I feel a deep connection to the ocean from all the time spent in the water, which is why I can never live in a city away from the beach. Even when I plan my trips, I make sure that it will be a surfing destination. Surfing has also made me appreciate the ocean so much more and feel the need to protect it. Throughout my day I am constantly thinking of alternative ways to avoid plastic consumption, or i'll participate in beach clean ups whenever I can. It's made me a very conscious consumer.
Where do you see yourself in 5 years?
In 5 years I’d like to have saved up enough money to buy a camper van and just travel around Europe living the simple minimalistic lifestyle. I'd still like to be creating content for big brands but with more of an adventurous/ explorer perspective!
The simple life would be quite beautiful! Any fun surf or ocean related stories to share?
A funny story actually happened quite recently! I was doing a photoshoot for a surf brand and they needed some footage of me preparing for a surf session and one scene needed to be of me waxing my board. However I didn’t have any surf wax on me at the time and we couldn’t get hold of any so I had the brilliant idea to do that specific scene with a round bar of soap (closest thing to look like surf wax) anyways we got the shot of me waxing my board (with a bar of soap) and that was a wrap. I packed my board away and forgot about it. A few days later I went to Jbay for a surf session out at Point, quickly jumped into the water, paddled out into the line up and the first wave I caught I popped up and immediately realised as I was trying to turn my board that my feet were sliding off like something out of a cartoon movie, I wiped out soooo hard it was hilarious… I realised my board was all slippery and still lathered in soap! Haha!
OMG, that is HILARIOUS! Biggest lesson learned (life or surfing)?
Never stop working on yourself, and if you love surfing, never stop surfing! Consistency is key, each day do a little bit of something that will make you better than you were yesterday. This applies to surfing and in life. Surfing really tests your fitness levels, and if you practice regularly you will get better at it. If you can’t get out there, then practice on land, do push ups or cardio to increase your fitness to become better at surfing. In life I always make sure I learn something every day, by reading articles/ courses or doing 15 minutes on a language learning app, its not a lot of effort and doesn’t take a lot of time, but by being consistent you are slowly improving yourself, add all of that up and a year later you will see how great you’ve become!
Any advice/tips for young or aspiring surfers to improve their surfing?
Don’t give up, find surfing buddies/ group of other surfers that will motivate you and encourage you to keep it up when it gets tough! Surfing is NOT easy and there will be days that you wanna quit, but remember that the very next surf session might be the best time of your life and will be the next milestone of your experience as a surfer!

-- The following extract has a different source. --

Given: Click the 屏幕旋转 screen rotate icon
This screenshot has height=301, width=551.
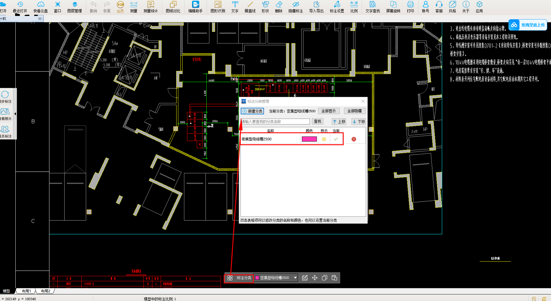Looking at the screenshot, I should tap(393, 7).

Definitely agree! Having a good group of surf friends that will help motivate you and help you improve is KEY. You never regret going out for a paddle! Last question (very easy!). Favorite post surf snack?
Banana Protein smoothie goes down SO well after a surf! And a hot cup of coffee.
Thank you SO MUCH for the thoughtful and funny responses, Zia! You are an absolute gem and we wish you nothing but the very best!